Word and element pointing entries
## begin
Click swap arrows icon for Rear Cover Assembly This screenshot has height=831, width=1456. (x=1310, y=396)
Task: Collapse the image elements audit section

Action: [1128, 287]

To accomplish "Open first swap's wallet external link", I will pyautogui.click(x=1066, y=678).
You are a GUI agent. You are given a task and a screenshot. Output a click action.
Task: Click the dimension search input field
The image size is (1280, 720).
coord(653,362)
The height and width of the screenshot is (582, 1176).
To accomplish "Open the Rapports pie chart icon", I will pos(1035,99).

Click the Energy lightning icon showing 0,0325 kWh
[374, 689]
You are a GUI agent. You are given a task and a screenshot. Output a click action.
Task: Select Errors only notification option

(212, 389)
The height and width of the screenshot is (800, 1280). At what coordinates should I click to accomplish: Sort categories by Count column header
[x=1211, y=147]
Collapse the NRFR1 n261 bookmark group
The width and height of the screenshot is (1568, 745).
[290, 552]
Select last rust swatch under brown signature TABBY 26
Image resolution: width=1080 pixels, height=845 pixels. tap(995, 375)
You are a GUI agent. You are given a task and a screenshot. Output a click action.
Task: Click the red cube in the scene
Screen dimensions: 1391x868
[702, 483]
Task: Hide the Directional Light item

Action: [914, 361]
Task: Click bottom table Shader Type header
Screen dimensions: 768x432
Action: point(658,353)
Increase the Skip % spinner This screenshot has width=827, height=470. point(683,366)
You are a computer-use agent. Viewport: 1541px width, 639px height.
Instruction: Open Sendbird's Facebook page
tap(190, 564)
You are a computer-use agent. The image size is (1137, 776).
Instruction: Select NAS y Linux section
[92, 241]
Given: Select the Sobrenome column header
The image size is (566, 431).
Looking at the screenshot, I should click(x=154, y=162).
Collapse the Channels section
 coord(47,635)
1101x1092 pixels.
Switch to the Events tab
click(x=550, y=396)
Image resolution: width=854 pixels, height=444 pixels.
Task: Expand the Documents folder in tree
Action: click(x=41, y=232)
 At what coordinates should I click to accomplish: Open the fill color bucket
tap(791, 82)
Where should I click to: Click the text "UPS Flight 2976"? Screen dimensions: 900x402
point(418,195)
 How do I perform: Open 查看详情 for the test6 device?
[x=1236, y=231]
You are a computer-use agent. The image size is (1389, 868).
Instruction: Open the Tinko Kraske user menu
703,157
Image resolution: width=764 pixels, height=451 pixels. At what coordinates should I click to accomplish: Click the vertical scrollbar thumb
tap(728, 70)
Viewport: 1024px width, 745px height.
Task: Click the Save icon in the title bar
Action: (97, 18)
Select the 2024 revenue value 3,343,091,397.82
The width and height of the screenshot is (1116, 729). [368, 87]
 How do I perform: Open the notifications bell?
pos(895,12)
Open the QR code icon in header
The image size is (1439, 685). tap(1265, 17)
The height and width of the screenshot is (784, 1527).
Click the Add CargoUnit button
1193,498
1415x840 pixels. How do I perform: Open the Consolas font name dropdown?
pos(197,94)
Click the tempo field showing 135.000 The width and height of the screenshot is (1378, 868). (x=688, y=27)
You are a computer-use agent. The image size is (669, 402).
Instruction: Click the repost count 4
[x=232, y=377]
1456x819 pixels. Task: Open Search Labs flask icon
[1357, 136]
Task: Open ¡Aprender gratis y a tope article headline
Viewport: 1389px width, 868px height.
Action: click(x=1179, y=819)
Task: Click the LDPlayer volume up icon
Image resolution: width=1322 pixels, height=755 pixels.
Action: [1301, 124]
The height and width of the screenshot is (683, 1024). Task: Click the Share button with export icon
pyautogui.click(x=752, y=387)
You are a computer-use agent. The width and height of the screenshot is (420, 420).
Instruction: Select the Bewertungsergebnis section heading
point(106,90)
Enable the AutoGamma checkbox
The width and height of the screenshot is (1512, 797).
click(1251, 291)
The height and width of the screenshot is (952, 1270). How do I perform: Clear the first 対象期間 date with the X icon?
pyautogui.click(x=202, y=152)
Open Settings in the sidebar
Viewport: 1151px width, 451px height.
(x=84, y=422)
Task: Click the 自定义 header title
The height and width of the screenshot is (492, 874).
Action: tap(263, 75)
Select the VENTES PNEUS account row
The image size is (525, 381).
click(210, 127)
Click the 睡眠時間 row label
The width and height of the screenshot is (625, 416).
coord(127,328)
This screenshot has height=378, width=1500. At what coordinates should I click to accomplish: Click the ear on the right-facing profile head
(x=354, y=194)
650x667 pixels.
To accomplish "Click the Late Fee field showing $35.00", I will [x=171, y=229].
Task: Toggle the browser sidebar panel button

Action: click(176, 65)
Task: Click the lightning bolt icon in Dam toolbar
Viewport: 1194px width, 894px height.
## end
- TASK TO CARRY OUT: Rescale the lines starting at the one containing "The height and width of the screenshot is (800, 1280)." and ending at the one containing "Image resolution: width=1080". Repeat them in full, requests included, and multiply every number in the answers (the click coordinates and any resolution figures given within an answer) by 2.5, rounding to whole numbers with halves rounded up.

- EXPECTED ANSWER:
The height and width of the screenshot is (800, 1280). At what coordinates should I click to accomplish: Sort categories by Count column header
[x=3028, y=368]
Collapse the NRFR1 n261 bookmark group
The width and height of the screenshot is (1568, 745).
[725, 1380]
Select last rust swatch under brown signature TABBY 26
Image resolution: width=2700 pixels, height=2113 pixels. tap(2488, 938)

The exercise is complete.